WHAT IS BEING ASKED:
The answer must consist of every record, printed exactly as it stands.

SOURCE DATA:
___
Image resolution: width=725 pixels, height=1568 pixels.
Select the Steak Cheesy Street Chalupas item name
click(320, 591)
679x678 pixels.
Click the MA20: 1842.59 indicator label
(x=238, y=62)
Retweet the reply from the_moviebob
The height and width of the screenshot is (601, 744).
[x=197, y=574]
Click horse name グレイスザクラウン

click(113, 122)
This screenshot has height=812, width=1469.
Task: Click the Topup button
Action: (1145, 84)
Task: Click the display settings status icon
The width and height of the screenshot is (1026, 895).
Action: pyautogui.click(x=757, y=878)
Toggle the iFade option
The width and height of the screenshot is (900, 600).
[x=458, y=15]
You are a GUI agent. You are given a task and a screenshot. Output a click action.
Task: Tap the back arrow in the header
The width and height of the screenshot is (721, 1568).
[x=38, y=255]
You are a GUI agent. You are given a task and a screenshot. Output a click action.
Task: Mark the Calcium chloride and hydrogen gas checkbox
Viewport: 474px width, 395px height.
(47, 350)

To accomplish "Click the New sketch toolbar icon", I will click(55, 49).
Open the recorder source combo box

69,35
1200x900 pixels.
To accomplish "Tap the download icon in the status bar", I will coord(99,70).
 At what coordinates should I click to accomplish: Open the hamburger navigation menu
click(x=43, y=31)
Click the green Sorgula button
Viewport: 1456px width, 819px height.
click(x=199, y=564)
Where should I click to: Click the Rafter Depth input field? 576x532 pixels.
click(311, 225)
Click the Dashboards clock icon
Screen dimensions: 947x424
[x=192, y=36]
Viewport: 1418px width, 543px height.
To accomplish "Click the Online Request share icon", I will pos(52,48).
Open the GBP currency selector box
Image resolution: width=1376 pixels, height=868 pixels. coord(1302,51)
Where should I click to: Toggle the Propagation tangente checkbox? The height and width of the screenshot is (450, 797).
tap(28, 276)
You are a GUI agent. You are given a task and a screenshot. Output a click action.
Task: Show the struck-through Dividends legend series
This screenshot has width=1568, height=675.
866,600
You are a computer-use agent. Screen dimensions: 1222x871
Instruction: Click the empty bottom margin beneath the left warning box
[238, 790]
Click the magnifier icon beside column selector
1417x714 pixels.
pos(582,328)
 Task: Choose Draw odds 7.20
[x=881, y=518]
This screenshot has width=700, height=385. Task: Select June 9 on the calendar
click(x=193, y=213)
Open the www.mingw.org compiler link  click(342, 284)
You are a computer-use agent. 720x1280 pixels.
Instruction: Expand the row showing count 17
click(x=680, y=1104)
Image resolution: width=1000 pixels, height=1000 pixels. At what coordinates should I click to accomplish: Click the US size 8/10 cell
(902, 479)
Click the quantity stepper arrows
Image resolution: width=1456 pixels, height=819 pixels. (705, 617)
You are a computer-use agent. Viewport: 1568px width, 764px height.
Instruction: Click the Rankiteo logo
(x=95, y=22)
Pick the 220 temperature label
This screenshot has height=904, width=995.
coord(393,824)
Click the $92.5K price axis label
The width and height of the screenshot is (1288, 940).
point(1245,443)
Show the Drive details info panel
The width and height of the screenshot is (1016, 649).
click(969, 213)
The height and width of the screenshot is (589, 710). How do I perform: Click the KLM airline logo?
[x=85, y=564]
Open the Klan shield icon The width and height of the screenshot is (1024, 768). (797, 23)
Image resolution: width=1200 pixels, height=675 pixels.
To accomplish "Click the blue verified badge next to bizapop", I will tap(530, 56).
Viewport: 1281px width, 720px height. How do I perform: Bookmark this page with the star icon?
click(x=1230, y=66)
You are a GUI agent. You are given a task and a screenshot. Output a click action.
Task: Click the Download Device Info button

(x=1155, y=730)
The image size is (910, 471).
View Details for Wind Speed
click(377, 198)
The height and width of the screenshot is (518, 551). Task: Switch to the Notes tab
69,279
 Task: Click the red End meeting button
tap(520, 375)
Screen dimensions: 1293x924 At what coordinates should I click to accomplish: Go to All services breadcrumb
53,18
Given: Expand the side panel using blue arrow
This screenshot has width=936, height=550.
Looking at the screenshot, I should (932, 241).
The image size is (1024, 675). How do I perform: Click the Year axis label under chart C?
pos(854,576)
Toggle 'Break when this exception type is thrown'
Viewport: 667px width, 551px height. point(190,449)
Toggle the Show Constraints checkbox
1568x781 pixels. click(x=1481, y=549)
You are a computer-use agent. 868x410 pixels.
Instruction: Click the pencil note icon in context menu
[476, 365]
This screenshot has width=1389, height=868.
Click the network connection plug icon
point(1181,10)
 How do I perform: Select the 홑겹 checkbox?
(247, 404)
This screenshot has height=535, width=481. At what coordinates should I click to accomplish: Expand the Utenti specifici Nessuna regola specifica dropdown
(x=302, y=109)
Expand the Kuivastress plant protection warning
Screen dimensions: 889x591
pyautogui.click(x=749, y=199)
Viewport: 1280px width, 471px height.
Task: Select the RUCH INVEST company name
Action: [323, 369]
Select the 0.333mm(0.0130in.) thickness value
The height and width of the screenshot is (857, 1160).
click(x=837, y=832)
___
TASK RESPONSE:
Image resolution: width=725 pixels, height=1568 pixels.
Select the Steak Cheesy Street Chalupas item name
click(320, 591)
679x678 pixels.
Click the MA20: 1842.59 indicator label
(x=238, y=62)
Retweet the reply from the_moviebob
The height and width of the screenshot is (601, 744).
[x=197, y=574]
Click horse name グレイスザクラウン

click(113, 122)
This screenshot has height=812, width=1469.
Task: Click the Topup button
Action: (1145, 84)
Task: Click the display settings status icon
The width and height of the screenshot is (1026, 895).
Action: pyautogui.click(x=757, y=878)
Toggle the iFade option
The width and height of the screenshot is (900, 600).
[x=458, y=15]
You are a GUI agent. You are given a task and a screenshot. Output a click action.
Task: Tap the back arrow in the header
The width and height of the screenshot is (721, 1568).
[x=38, y=255]
You are a GUI agent. You are given a task and a screenshot. Output a click action.
Task: Mark the Calcium chloride and hydrogen gas checkbox
Viewport: 474px width, 395px height.
(47, 350)

To accomplish "Click the New sketch toolbar icon", I will click(55, 49).
Open the recorder source combo box

69,35
1200x900 pixels.
To accomplish "Tap the download icon in the status bar", I will coord(99,70).
 At what coordinates should I click to accomplish: Open the hamburger navigation menu
click(x=43, y=31)
Click the green Sorgula button
Viewport: 1456px width, 819px height.
click(x=199, y=564)
Where should I click to: Click the Rafter Depth input field? 576x532 pixels.
click(311, 225)
Click the Dashboards clock icon
Screen dimensions: 947x424
[x=192, y=36]
Viewport: 1418px width, 543px height.
To accomplish "Click the Online Request share icon", I will pos(52,48).
Open the GBP currency selector box
Image resolution: width=1376 pixels, height=868 pixels. coord(1302,51)
Where should I click to: Toggle the Propagation tangente checkbox? The height and width of the screenshot is (450, 797).
tap(28, 276)
You are a GUI agent. You are given a task and a screenshot. Output a click action.
Task: Show the struck-through Dividends legend series
This screenshot has width=1568, height=675.
866,600
You are a computer-use agent. Screen dimensions: 1222x871
Instruction: Click the empty bottom margin beneath the left warning box
[238, 790]
Click the magnifier icon beside column selector
1417x714 pixels.
pos(582,328)
 Task: Choose Draw odds 7.20
[x=881, y=518]
This screenshot has width=700, height=385. Task: Select June 9 on the calendar
click(x=193, y=213)
Open the www.mingw.org compiler link  click(342, 284)
You are a computer-use agent. 720x1280 pixels.
Instruction: Expand the row showing count 17
click(x=680, y=1104)
Image resolution: width=1000 pixels, height=1000 pixels. At what coordinates should I click to accomplish: Click the US size 8/10 cell
(902, 479)
Click the quantity stepper arrows
Image resolution: width=1456 pixels, height=819 pixels. (705, 617)
You are a computer-use agent. Viewport: 1568px width, 764px height.
Instruction: Click the Rankiteo logo
(x=95, y=22)
Pick the 220 temperature label
This screenshot has height=904, width=995.
coord(393,824)
Click the $92.5K price axis label
The width and height of the screenshot is (1288, 940).
point(1245,443)
Show the Drive details info panel
The width and height of the screenshot is (1016, 649).
click(969, 213)
The height and width of the screenshot is (589, 710). How do I perform: Click the KLM airline logo?
[x=85, y=564]
Open the Klan shield icon The width and height of the screenshot is (1024, 768). (797, 23)
Image resolution: width=1200 pixels, height=675 pixels.
To accomplish "Click the blue verified badge next to bizapop", I will tap(530, 56).
Viewport: 1281px width, 720px height. How do I perform: Bookmark this page with the star icon?
click(x=1230, y=66)
You are a GUI agent. You are given a task and a screenshot. Output a click action.
Task: Click the Download Device Info button

(x=1155, y=730)
The image size is (910, 471).
View Details for Wind Speed
click(377, 198)
The height and width of the screenshot is (518, 551). Task: Switch to the Notes tab
69,279
 Task: Click the red End meeting button
tap(520, 375)
Screen dimensions: 1293x924 At what coordinates should I click to accomplish: Go to All services breadcrumb
53,18
Given: Expand the side panel using blue arrow
This screenshot has width=936, height=550.
Looking at the screenshot, I should (932, 241).
The image size is (1024, 675). How do I perform: Click the Year axis label under chart C?
pos(854,576)
Toggle 'Break when this exception type is thrown'
Viewport: 667px width, 551px height. point(190,449)
Toggle the Show Constraints checkbox
1568x781 pixels. click(x=1481, y=549)
You are a computer-use agent. 868x410 pixels.
Instruction: Click the pencil note icon in context menu
[476, 365]
This screenshot has width=1389, height=868.
Click the network connection plug icon
point(1181,10)
 How do I perform: Select the 홑겹 checkbox?
(247, 404)
This screenshot has height=535, width=481. At what coordinates should I click to accomplish: Expand the Utenti specifici Nessuna regola specifica dropdown
(x=302, y=109)
Expand the Kuivastress plant protection warning
Screen dimensions: 889x591
pyautogui.click(x=749, y=199)
Viewport: 1280px width, 471px height.
Task: Select the RUCH INVEST company name
Action: [323, 369]
Select the 0.333mm(0.0130in.) thickness value
The height and width of the screenshot is (857, 1160).
click(x=837, y=832)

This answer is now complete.